PROBLEM STATEMENT | Using the listing below, say how many lines have the string "agent" in them, giving the number alone.

"""

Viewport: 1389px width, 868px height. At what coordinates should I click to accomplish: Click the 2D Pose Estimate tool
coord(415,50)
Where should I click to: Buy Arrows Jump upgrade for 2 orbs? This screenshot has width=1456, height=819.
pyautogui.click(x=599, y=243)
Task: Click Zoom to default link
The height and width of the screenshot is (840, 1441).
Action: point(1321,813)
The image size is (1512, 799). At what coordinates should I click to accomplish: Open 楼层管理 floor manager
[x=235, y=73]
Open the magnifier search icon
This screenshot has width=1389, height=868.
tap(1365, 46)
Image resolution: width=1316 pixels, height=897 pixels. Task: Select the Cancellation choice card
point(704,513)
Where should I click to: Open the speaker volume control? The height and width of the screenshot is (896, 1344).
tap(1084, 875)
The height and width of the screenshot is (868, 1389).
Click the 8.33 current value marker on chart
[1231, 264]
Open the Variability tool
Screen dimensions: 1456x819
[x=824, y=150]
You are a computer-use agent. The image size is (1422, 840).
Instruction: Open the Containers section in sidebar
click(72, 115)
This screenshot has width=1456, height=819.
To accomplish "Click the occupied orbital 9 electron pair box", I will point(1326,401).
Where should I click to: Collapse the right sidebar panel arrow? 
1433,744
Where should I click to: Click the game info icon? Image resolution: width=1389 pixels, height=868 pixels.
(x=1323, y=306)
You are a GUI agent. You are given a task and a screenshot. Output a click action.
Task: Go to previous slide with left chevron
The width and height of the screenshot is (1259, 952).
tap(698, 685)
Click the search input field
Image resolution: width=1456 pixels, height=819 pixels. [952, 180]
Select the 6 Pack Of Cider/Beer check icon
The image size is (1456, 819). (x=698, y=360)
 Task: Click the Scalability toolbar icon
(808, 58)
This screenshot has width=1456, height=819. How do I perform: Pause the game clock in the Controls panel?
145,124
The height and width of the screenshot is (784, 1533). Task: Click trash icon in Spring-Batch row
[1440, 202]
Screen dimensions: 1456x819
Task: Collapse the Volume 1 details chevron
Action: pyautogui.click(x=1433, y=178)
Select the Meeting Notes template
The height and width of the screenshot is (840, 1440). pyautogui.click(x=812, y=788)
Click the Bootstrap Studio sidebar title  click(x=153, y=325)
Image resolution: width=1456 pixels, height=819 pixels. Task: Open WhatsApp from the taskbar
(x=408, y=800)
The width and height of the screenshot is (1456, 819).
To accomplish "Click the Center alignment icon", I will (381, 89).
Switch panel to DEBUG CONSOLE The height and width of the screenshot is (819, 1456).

"""

FINAL ANSWER | 2